Giuseppe, almacenero, también lo está. Como taxistas, dueños de restaurantes, comercios y demás tiendas, ve el desastre. "Para mí esto no se recupera hasta septiembre, dicen que no es cierto que con el calor el virus afloja", comenta.
"¿Puedo invitar a casa a Viola?", me pregunta Carolina que, en plena adolescencia y más allá de su celular, quiere compartir este momento junto a su mejor amiga, lo cual es normal. "No, no se puede, no hay que salir, no hay que moverse, hay que quedarse en casa y respetar las reglas", le contesto, categórica. "¿No viste lo que dijo Conte?", le digo, aludiendo al anuncio de la ampliación de las restricciones extremas y a una nueva forma de vida. Apenas Conte apareció en la TV, pasadas las nueve de la noche, llamé a todos para que lo vieran en vivo y en directo. No sé por qué lo hice. O quizás, sí. Mejor que sea otro quien explique el por qué de este cambio de vida que estamos viviendo, de película apocalíptica.

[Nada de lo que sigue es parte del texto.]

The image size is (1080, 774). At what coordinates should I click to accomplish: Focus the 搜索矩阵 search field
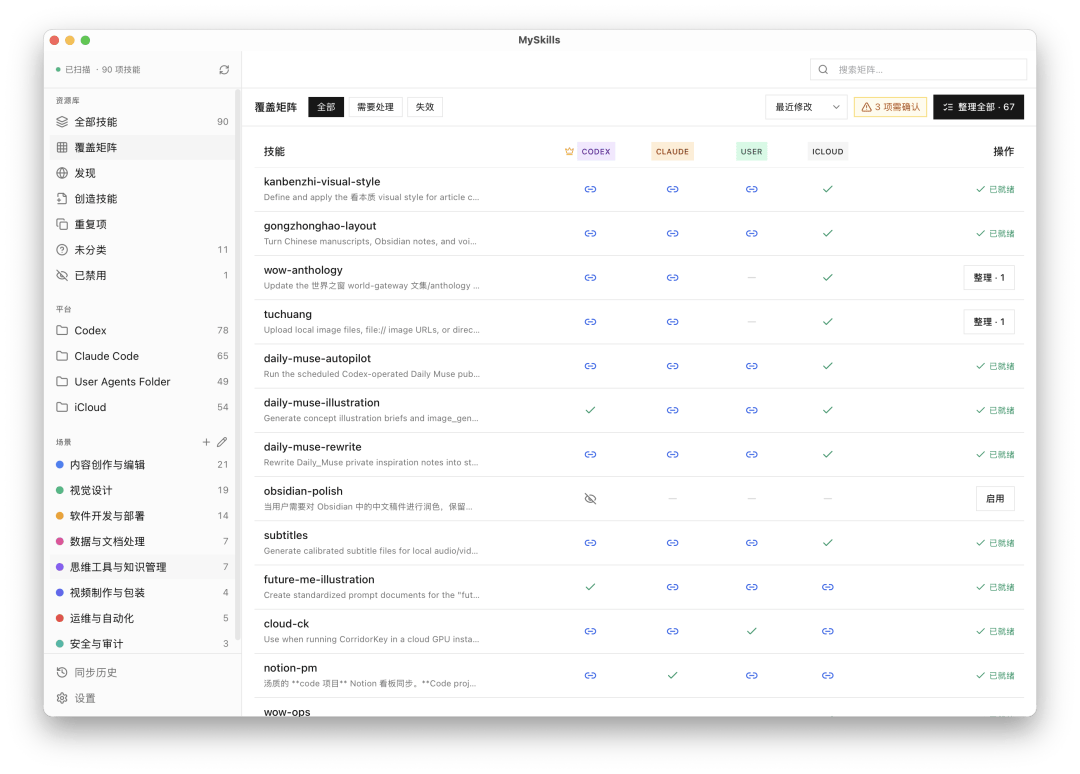point(918,70)
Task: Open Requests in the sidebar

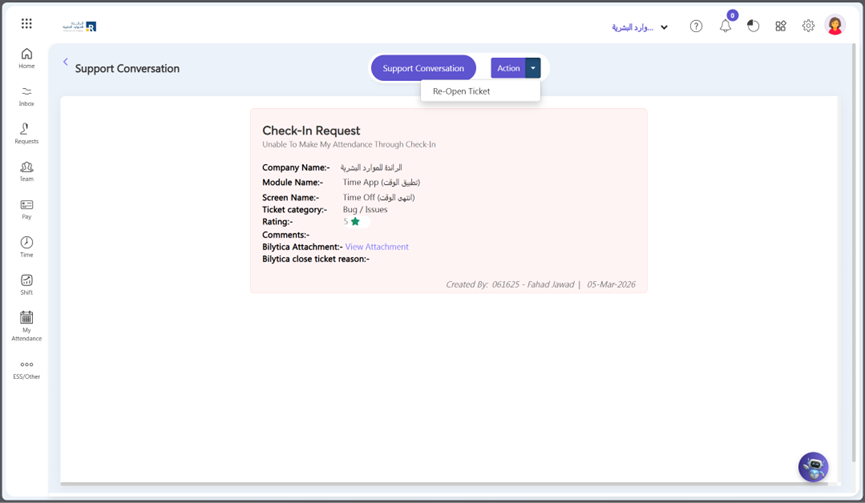Action: coord(26,133)

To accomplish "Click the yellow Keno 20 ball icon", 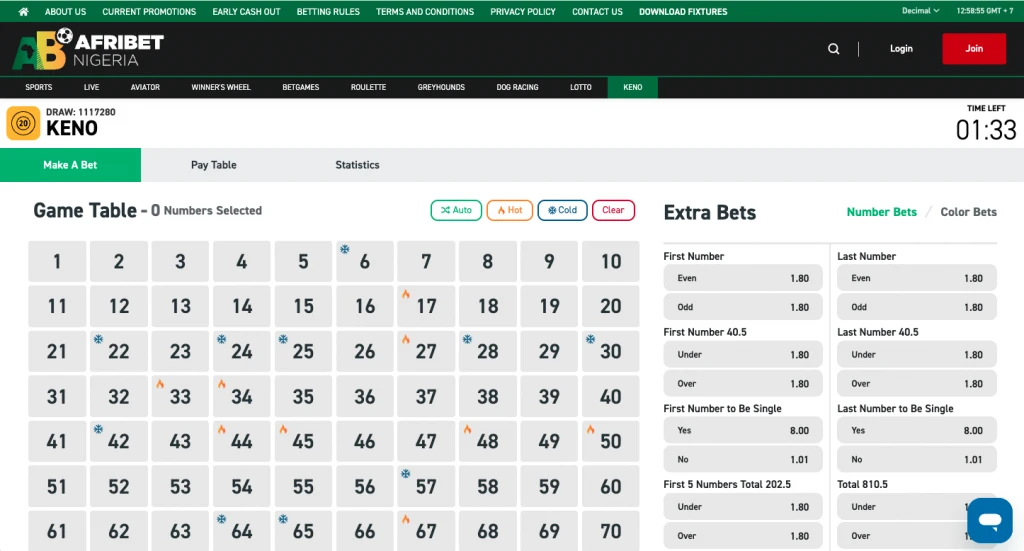I will pyautogui.click(x=23, y=124).
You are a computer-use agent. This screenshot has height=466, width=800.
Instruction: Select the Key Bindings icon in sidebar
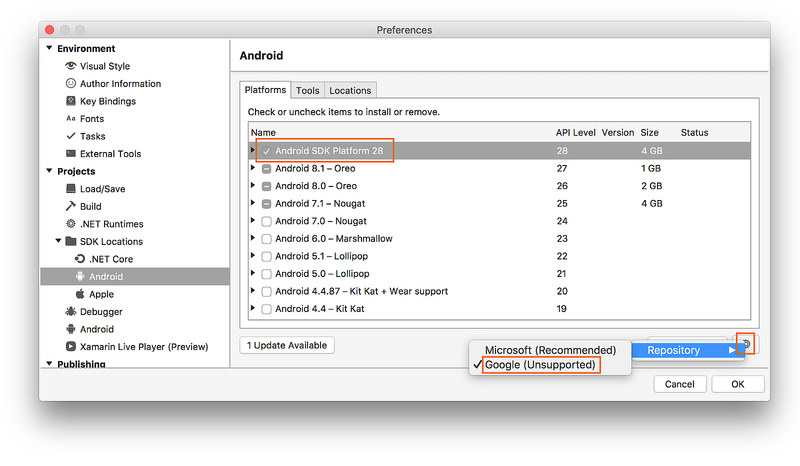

Mañana debería venir Giulio, el electricista, porque hay un cortocircuito que arreglar en el living. ¿Vendrá? Tocan el timbre: me traen la fruta y verdura que acabo de comprar en el mercado de Campo dei Fiori -está permitido salir para comprar elementos de primera necesidad-, que sigue abierto pero semivacío. El chico que trae las cosas lleva máscara.
Suena el teléfono: una de mis mejores amigas, que planeaba viajar desde la Argentina junto a su marido, suspendió. Me lo esperaba. Tiene razón, ahora la peste está acá.
El domingo es mi cumpleaños. La idea, antes del estallido de esta locura, era un festejo con amigos el sábado por la noche. Cancelado.